LA CORTE COSTITUZIONALE

composta dai signori:

- Francesco AMIRANTE Presidente

- Ugo DE SIERVO Giudice

- Paolo MADDALENA ”

- Alfio FINOCCHIARO ”

- Franco GALLO ”

- Luigi MAZZELLA ”

- Gaetano SILVESTRI ”

- Sabino CASSESE ”

- Maria Rita SAULLE ”

- Giuseppe TESAURO ”

- Paolo Maria NAPOLITANO ”

- Giuseppe FRIGO ”

- Alessandro CRISCUOLO ”

- Paolo GROSSI ”

ha pronunciato la seguente

SENTENZA

nei giudizi di legittimità costituzionale degli artt. 11 e 13 del decreto-legge 25 giugno 2008, n. 112 (Disposizioni urgenti per lo sviluppo economico, la semplificazione, la competitività, la stabilizzazione della finanza pubblica e la perequazione tributaria), convertito in legge, con modificazioni, dall’art. 1, comma 1, della legge 6 agosto 2008, n. 133, e dell’art. 18, comma 4-bis, lettera a), del decreto-legge 29 novembre 2008, n. 185 (Misure urgenti per il sostegno a famiglie, lavoro, occupazione e impresa e per ridisegnare in funzione anti-crisi il quadro strategico nazionale), convertito in legge, con modificazioni, dall’art. 1 della legge 28 gennaio 2009, n. 2, promossi dalle Regioni Piemonte, Emilia-Romagna, Veneto, Liguria, Umbria, Toscana, Puglia, Campania, Valle d’Aosta, Sicilia, Lazio e Toscana, con ricorsi notificati il 16, il 17 e il 20 ottobre 2008, ed il 23 marzo 2009, depositati in cancelleria il 22, il 24, il 27, il 28 ed il 29 ottobre 2008, il 5 novembre 2008 ed il 27 marzo 2009 e rispettivamente iscritti ai nn. 67, 69, 70, 72, 73, 74, 78, 79, 84, 88 e 89 del registro ricorsi 2008 ed al n. 23 del registro ricorsi 2009.
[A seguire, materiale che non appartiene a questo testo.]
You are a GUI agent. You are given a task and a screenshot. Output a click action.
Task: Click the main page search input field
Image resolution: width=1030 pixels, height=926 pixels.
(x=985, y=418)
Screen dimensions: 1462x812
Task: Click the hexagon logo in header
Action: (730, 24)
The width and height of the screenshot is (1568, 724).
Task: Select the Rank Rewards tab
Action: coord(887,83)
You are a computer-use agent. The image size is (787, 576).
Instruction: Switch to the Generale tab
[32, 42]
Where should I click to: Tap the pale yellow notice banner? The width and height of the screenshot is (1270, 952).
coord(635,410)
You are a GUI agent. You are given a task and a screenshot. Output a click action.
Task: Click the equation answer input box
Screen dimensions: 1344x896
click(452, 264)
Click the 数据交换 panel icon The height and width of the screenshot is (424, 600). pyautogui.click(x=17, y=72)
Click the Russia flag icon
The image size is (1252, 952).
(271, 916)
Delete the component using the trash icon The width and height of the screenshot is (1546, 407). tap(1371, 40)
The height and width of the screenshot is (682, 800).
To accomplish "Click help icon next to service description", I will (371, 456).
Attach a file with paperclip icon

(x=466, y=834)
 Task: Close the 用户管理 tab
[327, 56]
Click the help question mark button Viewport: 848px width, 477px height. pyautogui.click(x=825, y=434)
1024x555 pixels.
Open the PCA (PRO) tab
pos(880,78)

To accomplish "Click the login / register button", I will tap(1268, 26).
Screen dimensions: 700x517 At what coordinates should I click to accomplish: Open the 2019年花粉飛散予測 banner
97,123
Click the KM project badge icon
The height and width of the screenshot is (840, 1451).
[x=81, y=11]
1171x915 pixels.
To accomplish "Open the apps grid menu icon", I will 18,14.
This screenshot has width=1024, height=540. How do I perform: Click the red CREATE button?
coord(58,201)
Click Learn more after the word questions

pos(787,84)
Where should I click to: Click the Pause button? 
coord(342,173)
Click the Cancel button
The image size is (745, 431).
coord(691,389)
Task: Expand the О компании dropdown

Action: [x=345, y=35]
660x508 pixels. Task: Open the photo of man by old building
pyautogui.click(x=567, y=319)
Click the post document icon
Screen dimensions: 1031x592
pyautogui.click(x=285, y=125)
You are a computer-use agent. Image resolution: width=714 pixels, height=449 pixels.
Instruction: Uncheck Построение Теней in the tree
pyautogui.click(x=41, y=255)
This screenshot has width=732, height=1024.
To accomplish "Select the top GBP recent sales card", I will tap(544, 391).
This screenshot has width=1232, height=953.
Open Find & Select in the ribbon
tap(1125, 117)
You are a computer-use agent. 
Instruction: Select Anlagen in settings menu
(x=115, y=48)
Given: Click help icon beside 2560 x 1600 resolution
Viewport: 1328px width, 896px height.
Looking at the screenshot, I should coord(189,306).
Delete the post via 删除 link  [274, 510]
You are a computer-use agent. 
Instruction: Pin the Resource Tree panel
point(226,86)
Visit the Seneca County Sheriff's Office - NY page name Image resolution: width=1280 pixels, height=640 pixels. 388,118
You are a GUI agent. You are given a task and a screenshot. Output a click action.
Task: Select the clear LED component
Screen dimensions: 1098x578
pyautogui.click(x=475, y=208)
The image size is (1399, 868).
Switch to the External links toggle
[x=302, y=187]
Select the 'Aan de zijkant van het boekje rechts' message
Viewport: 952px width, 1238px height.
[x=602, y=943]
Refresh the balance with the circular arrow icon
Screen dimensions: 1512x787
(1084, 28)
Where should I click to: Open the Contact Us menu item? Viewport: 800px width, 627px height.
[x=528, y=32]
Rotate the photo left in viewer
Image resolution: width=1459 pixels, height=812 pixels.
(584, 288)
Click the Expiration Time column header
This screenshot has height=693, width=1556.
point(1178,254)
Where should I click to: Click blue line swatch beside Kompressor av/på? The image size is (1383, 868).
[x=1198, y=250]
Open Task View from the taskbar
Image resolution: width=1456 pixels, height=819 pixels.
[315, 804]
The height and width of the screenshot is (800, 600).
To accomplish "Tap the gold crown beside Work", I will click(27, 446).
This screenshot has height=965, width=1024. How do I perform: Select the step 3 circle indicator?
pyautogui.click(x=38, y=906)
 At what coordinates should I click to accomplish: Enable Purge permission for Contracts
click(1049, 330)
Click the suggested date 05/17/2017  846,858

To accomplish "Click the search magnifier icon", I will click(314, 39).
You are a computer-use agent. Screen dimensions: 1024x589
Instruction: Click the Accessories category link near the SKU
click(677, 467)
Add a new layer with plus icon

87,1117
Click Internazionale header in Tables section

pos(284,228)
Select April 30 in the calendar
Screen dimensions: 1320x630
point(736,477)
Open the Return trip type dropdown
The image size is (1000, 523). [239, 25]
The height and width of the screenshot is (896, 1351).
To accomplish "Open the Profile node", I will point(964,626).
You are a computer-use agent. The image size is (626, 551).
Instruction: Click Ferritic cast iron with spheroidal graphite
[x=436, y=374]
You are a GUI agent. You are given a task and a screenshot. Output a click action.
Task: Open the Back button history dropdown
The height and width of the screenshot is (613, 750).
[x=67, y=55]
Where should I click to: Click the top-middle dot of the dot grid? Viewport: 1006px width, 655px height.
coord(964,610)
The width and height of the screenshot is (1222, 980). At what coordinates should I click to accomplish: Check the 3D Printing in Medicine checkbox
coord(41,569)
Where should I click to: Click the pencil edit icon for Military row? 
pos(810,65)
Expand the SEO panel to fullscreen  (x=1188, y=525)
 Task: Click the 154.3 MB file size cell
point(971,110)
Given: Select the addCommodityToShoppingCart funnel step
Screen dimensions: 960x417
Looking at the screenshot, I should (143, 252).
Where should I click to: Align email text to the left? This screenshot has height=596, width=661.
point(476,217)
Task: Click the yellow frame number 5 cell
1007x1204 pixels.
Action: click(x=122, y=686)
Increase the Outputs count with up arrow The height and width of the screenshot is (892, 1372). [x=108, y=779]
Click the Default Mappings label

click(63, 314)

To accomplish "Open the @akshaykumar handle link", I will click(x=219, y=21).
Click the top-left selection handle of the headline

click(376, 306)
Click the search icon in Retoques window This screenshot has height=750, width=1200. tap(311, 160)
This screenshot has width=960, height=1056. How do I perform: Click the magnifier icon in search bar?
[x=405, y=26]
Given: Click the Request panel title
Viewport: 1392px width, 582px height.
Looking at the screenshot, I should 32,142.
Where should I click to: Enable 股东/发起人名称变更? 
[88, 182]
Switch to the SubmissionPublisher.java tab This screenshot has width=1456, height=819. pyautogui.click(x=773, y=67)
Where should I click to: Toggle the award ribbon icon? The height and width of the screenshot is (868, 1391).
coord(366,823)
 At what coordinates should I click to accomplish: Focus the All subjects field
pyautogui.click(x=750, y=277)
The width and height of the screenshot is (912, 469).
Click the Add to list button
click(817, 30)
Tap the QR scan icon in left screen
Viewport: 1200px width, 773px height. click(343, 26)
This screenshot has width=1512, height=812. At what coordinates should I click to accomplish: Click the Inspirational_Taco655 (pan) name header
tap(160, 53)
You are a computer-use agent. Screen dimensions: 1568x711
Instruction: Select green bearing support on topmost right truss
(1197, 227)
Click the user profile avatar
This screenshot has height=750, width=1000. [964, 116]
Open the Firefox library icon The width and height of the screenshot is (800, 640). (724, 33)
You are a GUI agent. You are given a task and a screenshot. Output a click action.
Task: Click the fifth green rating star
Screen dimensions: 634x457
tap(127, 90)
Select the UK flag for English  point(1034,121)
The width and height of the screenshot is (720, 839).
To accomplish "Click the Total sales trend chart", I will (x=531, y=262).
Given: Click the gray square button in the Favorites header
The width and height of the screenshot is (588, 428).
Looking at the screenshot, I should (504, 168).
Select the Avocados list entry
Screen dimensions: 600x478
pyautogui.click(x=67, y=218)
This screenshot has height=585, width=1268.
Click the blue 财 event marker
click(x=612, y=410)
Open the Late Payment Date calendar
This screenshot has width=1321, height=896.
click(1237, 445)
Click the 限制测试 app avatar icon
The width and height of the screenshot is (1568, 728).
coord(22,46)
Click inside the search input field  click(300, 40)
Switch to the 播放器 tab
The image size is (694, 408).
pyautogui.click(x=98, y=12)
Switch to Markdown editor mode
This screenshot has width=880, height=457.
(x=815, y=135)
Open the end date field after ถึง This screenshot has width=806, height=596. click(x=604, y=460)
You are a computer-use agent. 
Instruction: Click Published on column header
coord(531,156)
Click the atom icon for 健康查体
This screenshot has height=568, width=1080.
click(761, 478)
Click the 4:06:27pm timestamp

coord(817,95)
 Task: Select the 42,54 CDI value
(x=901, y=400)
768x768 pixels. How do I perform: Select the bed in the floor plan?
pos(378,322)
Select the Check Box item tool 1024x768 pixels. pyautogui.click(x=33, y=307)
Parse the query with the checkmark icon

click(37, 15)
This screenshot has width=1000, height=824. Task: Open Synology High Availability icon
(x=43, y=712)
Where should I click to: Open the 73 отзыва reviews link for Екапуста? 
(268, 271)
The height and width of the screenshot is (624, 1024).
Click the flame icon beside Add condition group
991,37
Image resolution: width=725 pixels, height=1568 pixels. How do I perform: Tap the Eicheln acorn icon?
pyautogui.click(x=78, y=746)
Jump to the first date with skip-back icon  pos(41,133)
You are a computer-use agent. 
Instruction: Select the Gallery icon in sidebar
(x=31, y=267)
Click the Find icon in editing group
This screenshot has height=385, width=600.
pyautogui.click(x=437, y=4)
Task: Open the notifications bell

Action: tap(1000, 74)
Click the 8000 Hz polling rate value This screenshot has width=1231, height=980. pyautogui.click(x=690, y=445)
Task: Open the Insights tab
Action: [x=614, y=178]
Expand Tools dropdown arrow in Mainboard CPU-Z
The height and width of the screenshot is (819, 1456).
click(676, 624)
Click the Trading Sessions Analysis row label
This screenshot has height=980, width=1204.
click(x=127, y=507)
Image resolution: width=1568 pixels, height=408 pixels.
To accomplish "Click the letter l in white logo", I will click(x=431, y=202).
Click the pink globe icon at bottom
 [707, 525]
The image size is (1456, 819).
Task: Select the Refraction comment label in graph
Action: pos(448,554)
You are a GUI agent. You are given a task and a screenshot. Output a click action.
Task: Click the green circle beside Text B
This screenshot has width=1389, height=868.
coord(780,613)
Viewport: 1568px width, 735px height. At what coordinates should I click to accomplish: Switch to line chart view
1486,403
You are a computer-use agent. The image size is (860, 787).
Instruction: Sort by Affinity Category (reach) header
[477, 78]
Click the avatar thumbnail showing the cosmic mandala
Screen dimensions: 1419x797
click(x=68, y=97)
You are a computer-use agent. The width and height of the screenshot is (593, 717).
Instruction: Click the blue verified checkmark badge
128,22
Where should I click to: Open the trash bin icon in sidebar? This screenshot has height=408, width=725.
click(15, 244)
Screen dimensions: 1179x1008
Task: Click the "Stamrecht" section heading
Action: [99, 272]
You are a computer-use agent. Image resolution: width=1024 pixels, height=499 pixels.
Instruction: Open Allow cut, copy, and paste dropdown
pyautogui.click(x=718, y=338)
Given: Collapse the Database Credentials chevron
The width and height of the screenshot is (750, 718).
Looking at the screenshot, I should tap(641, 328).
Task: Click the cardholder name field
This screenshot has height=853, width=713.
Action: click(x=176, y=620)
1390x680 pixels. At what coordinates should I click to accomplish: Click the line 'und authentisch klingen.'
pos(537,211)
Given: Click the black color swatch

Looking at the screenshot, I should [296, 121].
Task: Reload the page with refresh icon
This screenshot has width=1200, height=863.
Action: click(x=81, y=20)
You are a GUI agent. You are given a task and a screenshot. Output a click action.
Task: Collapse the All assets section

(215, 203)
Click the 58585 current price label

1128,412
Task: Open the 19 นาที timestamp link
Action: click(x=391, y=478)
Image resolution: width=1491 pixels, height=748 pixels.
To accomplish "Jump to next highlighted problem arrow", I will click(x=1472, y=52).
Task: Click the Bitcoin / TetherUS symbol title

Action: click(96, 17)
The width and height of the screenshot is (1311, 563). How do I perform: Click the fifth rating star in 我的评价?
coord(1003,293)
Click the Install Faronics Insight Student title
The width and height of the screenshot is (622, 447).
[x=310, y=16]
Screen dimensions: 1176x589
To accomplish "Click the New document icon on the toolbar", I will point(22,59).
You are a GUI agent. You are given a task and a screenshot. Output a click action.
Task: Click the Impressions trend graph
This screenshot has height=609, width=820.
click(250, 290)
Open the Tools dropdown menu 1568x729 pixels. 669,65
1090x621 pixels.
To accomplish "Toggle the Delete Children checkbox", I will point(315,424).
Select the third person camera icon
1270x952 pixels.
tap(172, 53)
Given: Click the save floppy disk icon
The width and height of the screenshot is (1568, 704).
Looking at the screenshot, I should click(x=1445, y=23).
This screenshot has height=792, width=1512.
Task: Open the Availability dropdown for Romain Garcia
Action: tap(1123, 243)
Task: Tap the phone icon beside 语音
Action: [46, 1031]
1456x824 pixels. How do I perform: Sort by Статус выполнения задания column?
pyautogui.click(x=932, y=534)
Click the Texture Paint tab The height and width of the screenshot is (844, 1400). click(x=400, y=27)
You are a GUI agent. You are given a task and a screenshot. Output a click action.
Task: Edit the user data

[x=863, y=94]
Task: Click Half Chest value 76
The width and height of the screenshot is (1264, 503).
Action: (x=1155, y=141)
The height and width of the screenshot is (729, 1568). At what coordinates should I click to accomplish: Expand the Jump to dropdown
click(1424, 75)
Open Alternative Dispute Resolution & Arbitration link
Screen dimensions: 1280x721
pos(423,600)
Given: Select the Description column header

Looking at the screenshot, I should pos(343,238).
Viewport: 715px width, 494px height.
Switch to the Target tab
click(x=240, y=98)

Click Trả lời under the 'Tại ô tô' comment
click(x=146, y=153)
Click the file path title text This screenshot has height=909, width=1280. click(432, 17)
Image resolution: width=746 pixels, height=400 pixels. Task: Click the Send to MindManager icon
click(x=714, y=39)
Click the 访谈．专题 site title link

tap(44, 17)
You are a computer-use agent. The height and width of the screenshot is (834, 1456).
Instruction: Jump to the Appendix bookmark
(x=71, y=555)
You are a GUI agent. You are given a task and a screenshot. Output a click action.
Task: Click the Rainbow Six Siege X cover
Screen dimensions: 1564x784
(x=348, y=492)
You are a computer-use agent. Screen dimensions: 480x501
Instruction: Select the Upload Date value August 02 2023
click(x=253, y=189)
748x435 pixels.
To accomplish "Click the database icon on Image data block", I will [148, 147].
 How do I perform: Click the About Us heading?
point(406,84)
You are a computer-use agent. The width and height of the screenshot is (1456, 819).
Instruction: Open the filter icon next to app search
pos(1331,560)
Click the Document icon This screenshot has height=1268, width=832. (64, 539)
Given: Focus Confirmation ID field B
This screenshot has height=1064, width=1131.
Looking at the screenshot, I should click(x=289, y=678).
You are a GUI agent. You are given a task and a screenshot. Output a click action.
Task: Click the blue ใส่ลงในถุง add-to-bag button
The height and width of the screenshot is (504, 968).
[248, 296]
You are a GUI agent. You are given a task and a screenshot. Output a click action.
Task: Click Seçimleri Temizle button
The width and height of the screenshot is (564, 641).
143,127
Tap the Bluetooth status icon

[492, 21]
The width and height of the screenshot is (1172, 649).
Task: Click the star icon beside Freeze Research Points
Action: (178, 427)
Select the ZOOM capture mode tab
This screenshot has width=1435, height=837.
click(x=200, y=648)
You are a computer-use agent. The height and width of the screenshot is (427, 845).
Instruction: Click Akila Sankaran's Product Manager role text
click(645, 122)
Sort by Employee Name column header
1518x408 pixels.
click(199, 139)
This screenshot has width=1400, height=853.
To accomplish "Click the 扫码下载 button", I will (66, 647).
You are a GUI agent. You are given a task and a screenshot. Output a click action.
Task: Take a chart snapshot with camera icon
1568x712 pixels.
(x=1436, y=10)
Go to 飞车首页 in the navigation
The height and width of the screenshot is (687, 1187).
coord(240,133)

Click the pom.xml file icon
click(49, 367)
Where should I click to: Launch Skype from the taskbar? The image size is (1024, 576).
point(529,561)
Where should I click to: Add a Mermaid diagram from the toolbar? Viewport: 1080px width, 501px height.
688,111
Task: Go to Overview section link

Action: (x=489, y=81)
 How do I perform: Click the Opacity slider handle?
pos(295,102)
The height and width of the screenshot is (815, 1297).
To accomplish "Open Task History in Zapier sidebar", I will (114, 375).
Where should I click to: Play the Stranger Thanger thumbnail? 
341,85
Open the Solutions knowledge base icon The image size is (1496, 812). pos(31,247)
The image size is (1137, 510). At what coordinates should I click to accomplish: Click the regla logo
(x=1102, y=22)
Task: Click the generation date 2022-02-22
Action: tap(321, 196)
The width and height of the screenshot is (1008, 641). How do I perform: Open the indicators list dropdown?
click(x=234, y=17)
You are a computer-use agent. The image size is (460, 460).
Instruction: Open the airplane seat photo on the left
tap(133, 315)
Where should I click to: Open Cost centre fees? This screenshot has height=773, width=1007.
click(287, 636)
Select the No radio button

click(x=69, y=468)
Visti gli atti di costituzione del Presidente del Consiglio dei ministri, nonché l’atto di intervento della Regione Lazio nel giudizio promosso dalla Regione Campania (reg. ric. n. 79 del 2008);

udito nell’udienza pubblica del 23 febbraio 2010 il Giudice relatore Gaetano Silvestri;

uditi gli avvocati Stefano Santarelli per la Regione Piemonte, Giandomenico Falcon e Luigi Manzi per le Regioni Emilia-Romagna, Liguria e Umbria, Mario Bertolissi e Luigi Manzi per la Regione Veneto, Pasquale Mosca per la Regione Toscana, Nino Matassa per la Regione Puglia, Vincenzo Cocozza per la Regione Campania, Francesco Saverio Marini per la Regione Valle d’Aosta, Paolo Chiapparrone per la Regione siciliana, Vincenzo Cerulli Irelli per la Regione Lazio e l’avvocato dello Stato Maurizio Borgo per il Presidente del Consiglio dei ministri.

Ritenuto in fatto

  1. – La Regione Piemonte ha promosso, con ricorso notificato il 16 ottobre 2008 e depositato il successivo 22 ottobre (reg. ric. n. 67 del 2008), questioni di legittimità costituzionale di alcune disposizioni del decreto-legge 25 giugno 2008, n. 112 (Disposizioni urgenti per lo sviluppo economico, la semplificazione, la competitività, la stabilizzazione della finanza pubblica e la perequazione tributaria), convertito in legge, con modificazioni, dall’art. 1, comma 1, della legge 6 agosto 2008, n. 133, e, tra queste, degli artt. 11 e 13, in riferimento all’art. 117, terzo, quarto e sesto comma, della Costituzione.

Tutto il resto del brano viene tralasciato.